Move2THz
Move2THz (full title: Sustainable Indium Phosphide (InP) Platform and Ecosystem Upscaling, Enabling Future Mass Market (Sub-)THz Applications) is a European research and innovation project running from June 2024 to May 2027, with a total investment of €40.67 million, of which €11.96 million comes from the EU.
The project is funded through the Chips Joint Undertaking (Chips JU) under the EU’s Horizon Europe program, with additional co-funding from France, Germany, Switzerland, Sweden, the Netherlands, and Belgium. A consortium of 27 partners from 8 European countries is working together across the full value chain — from materials to applications.

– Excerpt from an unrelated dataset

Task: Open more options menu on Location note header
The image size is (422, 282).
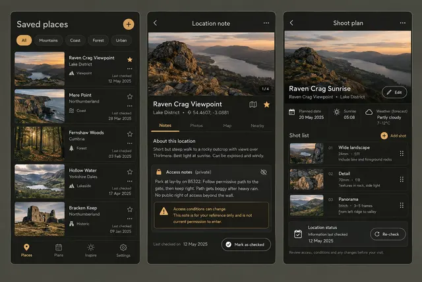Action: pos(266,23)

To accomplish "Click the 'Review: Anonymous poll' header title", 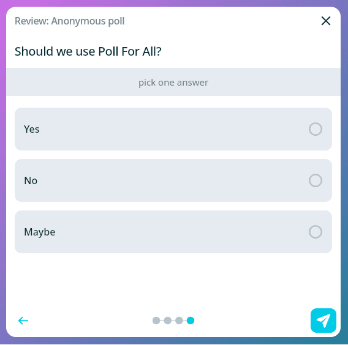I will pyautogui.click(x=69, y=21).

The core challenge Move2THz addresses is that Indium Phosphide (InP) — a semiconductor material with exceptional high-frequency performance — has so far been limited to niche markets due to high costs and material scarcity. The project aims to change this by developing a breakthrough InP manufacturing infrastructure, enabling large-scale, cost-efficient production.
The three main goals are:
1. Manufacturing scale-up — Establish a competitive, high-volume InP production facility in Europe fit for industrial use.
2. Ecosystem development — Build and strengthen a mature European InP ecosystem spanning materials, design, foundry services, and applications, targeting markets such as 6G communications, radar sensing, imaging, photonics, and AI infrastructure.

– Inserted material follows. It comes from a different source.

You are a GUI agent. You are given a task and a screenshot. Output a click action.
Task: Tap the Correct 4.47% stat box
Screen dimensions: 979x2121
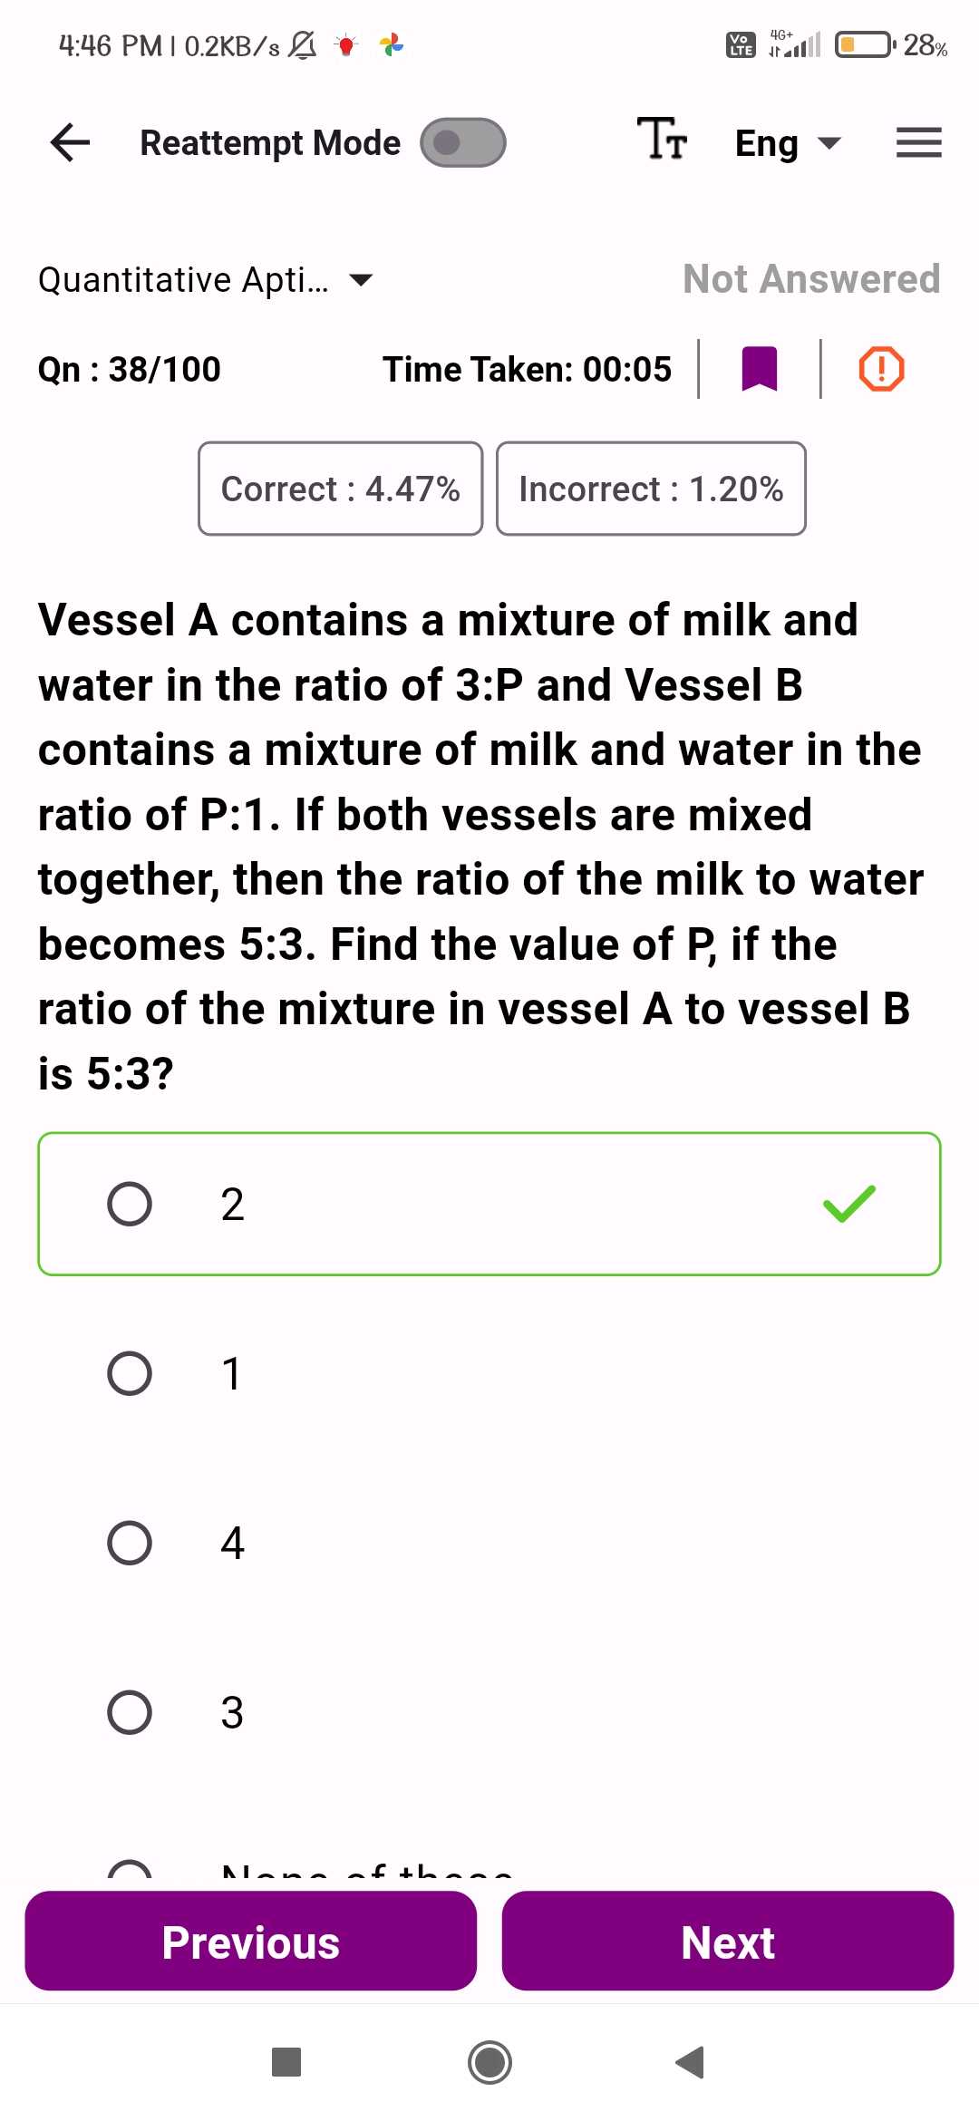coord(341,489)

3. Sustainability — Demonstrate a measurable reduction in CO₂ footprint across the entire product life cycle, from raw material sourcing to end-of-life recycling, in line with the European Green Deal.
In doing so, Move2THz aims to secure Europe’s technological sovereignty in next-generation high-frequency semiconductors and position the continent as a global leader in sub-THz and THz technologies.
Microwave Photonics plays a key role within the Move2THz project by leveraging the unique high-frequency capabilities of the InP platform for real-world photonic applications. As a project partner, Microwave Photonics is developing photonic integrated circuits (PICs) designed for intra-satellite communication, enabling ultra-fast, low-power optical data links for next-generation space systems. In parallel, the team is advancing the fabrication of photonic receivers tailored for 6G communication networks, pushing the boundaries of bandwidth and signal integrity at sub-THz frequencies. Through these contributions, Microwave Photonics bridges cutting-edge semiconductor technology with the demands of future wireless and space communication infrastructures.